**What you need to do:** If a line in the data below includes the string "Contact", please return a copy of it.

[Saved entries]
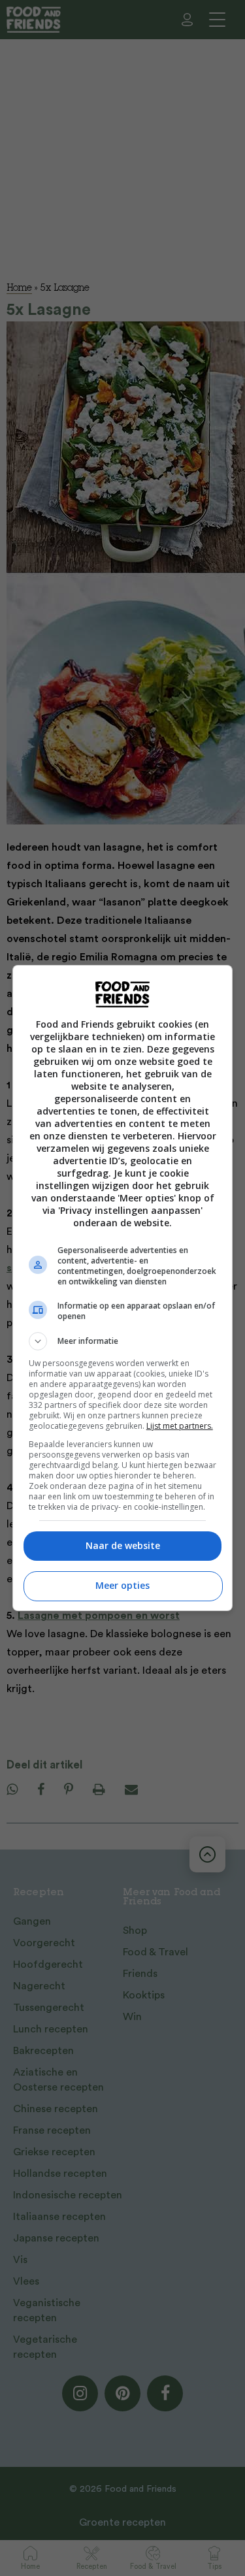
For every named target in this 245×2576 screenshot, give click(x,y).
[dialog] (122, 1288)
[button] (123, 1341)
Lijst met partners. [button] (179, 1425)
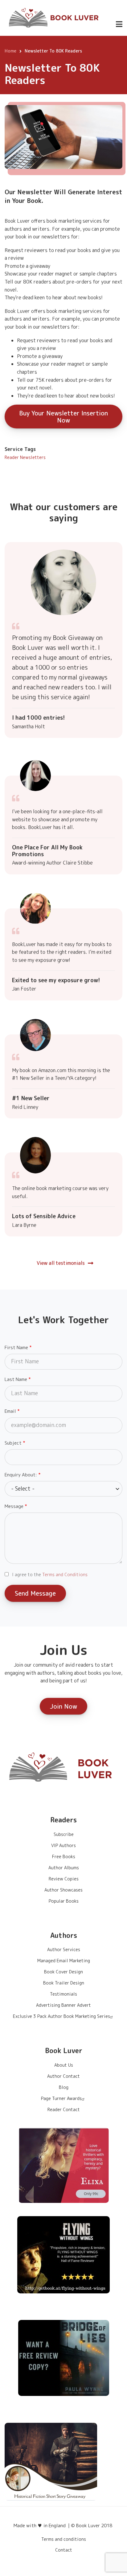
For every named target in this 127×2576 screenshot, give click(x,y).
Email (10, 1411)
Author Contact (63, 2076)
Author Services (63, 1949)
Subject (13, 1443)
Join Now (63, 1706)
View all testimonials (61, 1263)
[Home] (54, 17)
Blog (63, 2087)
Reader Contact (63, 2109)
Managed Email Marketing (63, 1961)
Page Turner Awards (61, 2098)
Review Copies (64, 1879)
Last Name (16, 1379)
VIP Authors (63, 1845)
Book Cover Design (63, 1972)
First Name (16, 1347)
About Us (63, 2065)
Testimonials (63, 1994)
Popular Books (64, 1901)
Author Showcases (63, 1890)
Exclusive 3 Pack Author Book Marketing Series (61, 2016)
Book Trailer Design (63, 1983)
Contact (63, 2550)
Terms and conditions (63, 2539)
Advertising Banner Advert (63, 2005)
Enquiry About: (21, 1474)
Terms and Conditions (65, 1574)
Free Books (63, 1856)
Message (14, 1506)
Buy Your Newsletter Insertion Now (63, 416)
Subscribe (64, 1834)
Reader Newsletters (25, 457)
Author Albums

**Your response:**
Author Contact (63, 2076)
Reader Contact (63, 2109)
Contact (63, 2550)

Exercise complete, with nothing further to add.